Copy the records word for word, from the first line through the line that contains "minimize-button is located", and leave the pictures out of your copy.

- **Input data**:
⟨
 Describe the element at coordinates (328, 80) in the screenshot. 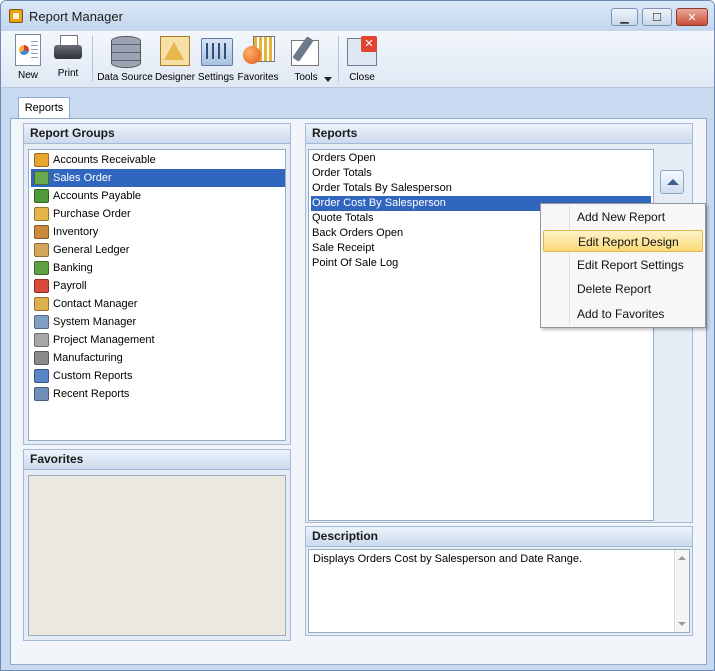

I see `tools-dropdown-arrow-icon` at that location.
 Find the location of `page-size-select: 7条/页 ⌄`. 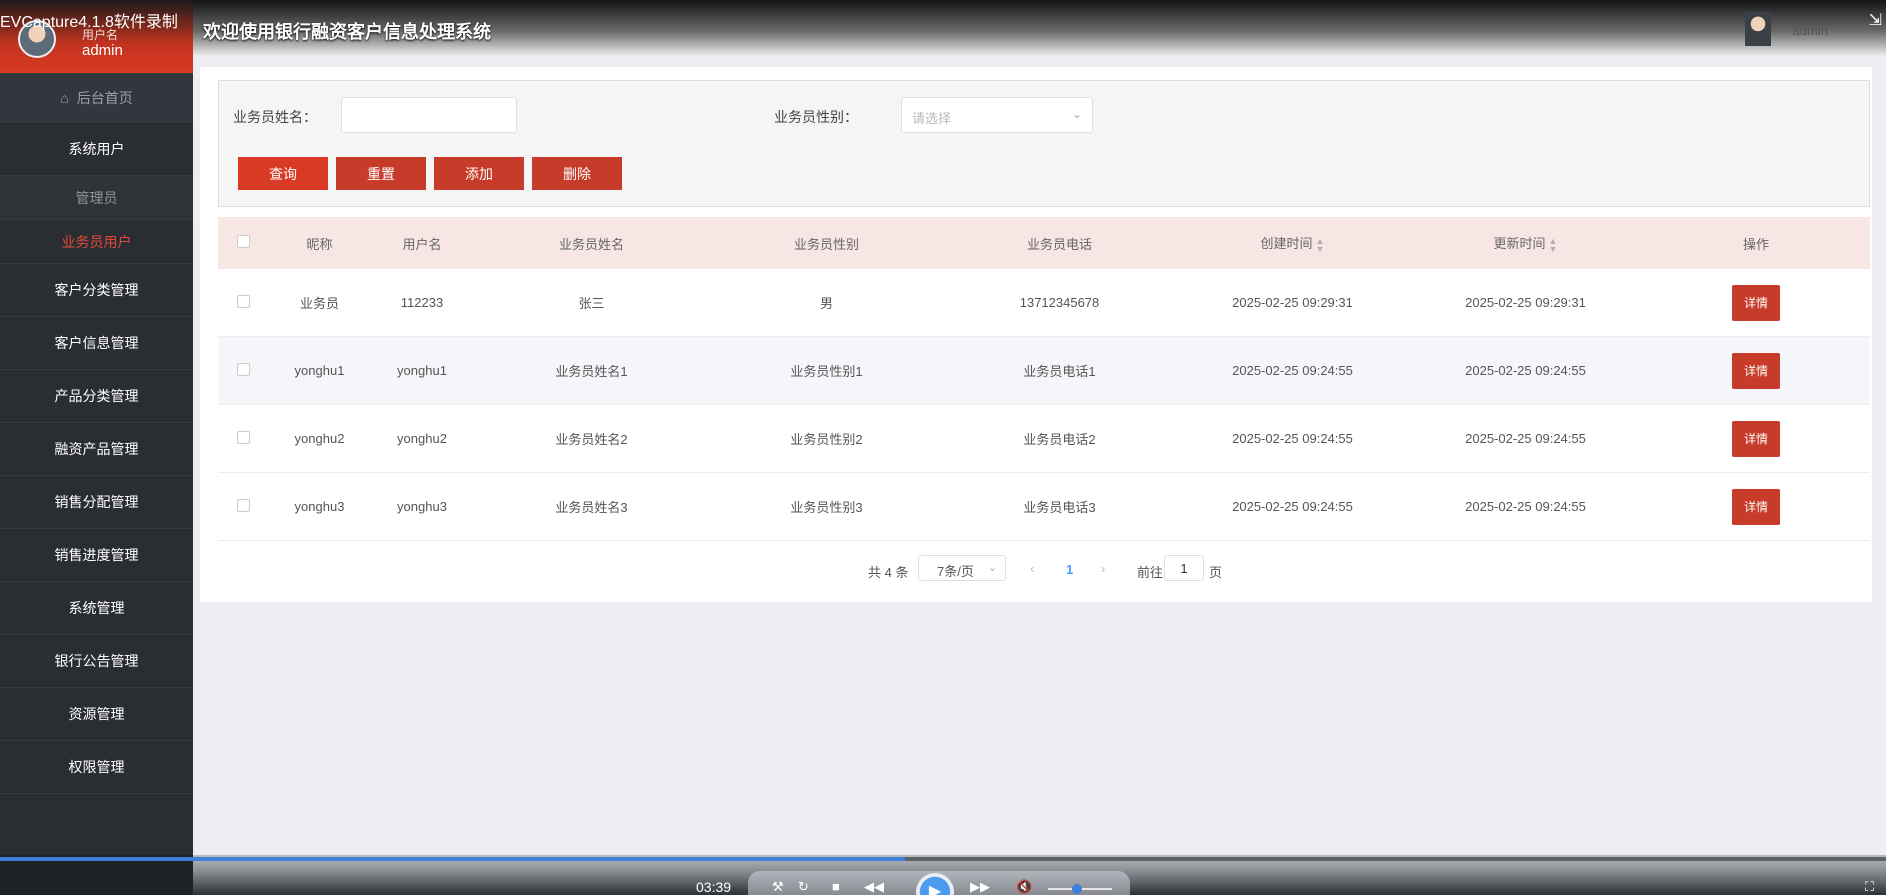

page-size-select: 7条/页 ⌄ is located at coordinates (962, 568).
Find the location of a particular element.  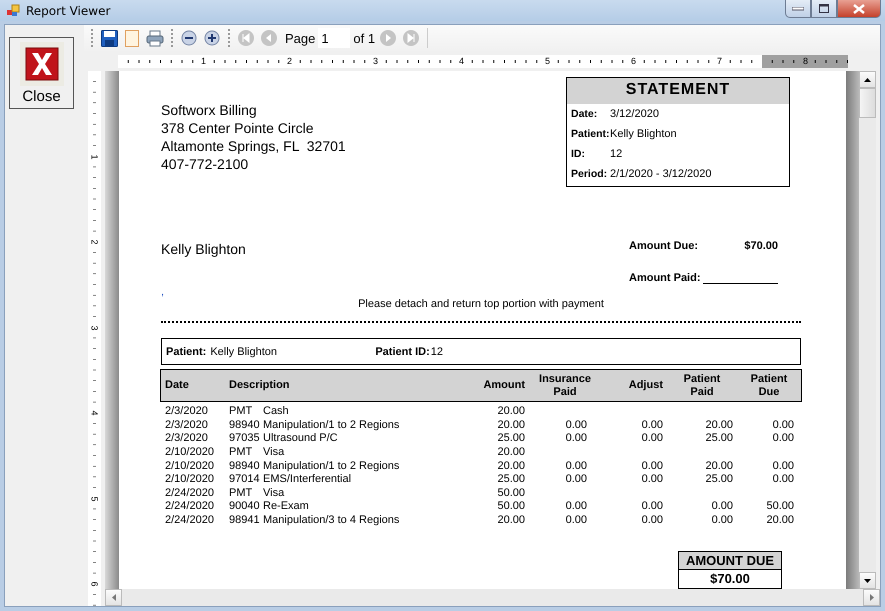

minimize-button is located at coordinates (798, 9).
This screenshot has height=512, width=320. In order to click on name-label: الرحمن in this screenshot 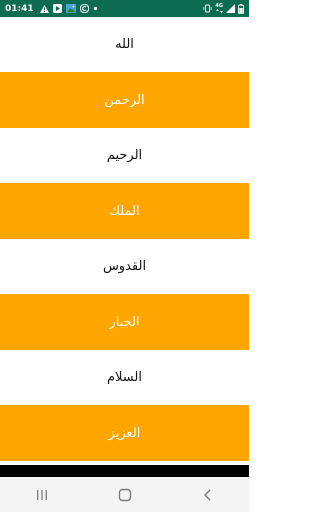, I will do `click(124, 100)`.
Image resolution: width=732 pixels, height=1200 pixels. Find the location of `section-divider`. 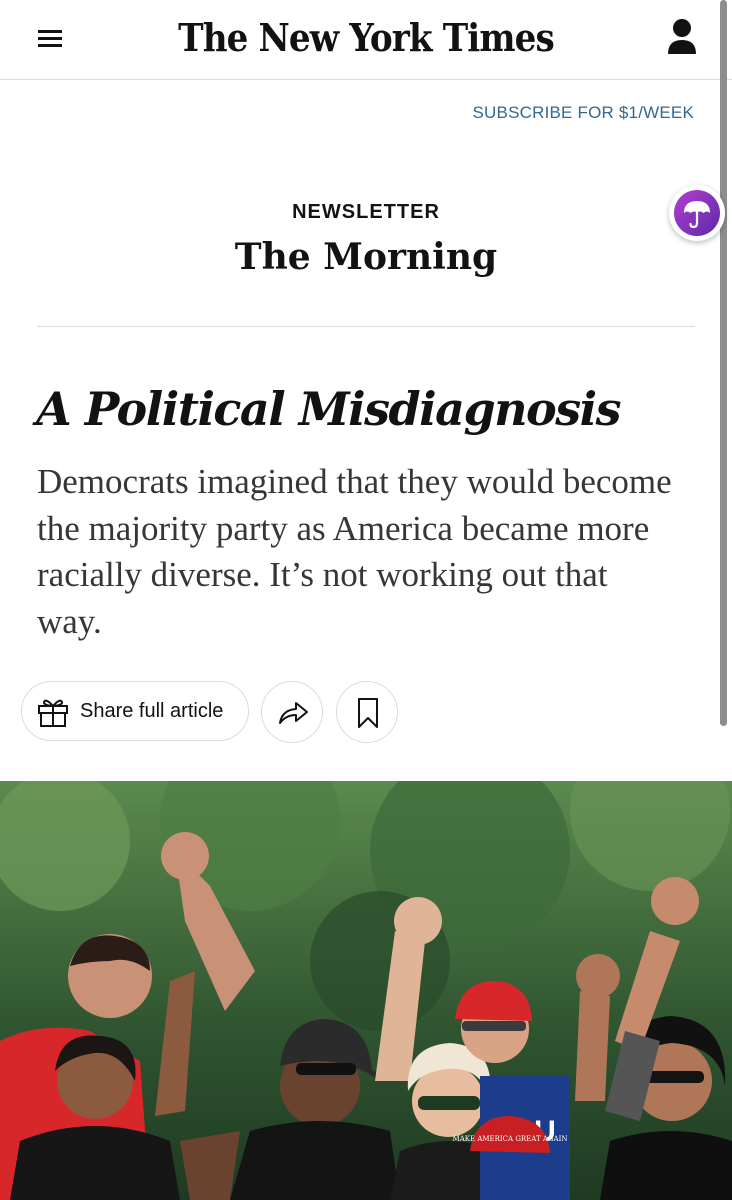

section-divider is located at coordinates (366, 326).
⟩
- **Answer to the problem**:
 Describe the element at coordinates (328, 80) in the screenshot. 

I see `tools-dropdown-arrow-icon` at that location.
 Find the location of `page-size-select: 7条/页 ⌄`. 

page-size-select: 7条/页 ⌄ is located at coordinates (962, 568).
Find the location of a particular element.  

minimize-button is located at coordinates (798, 9).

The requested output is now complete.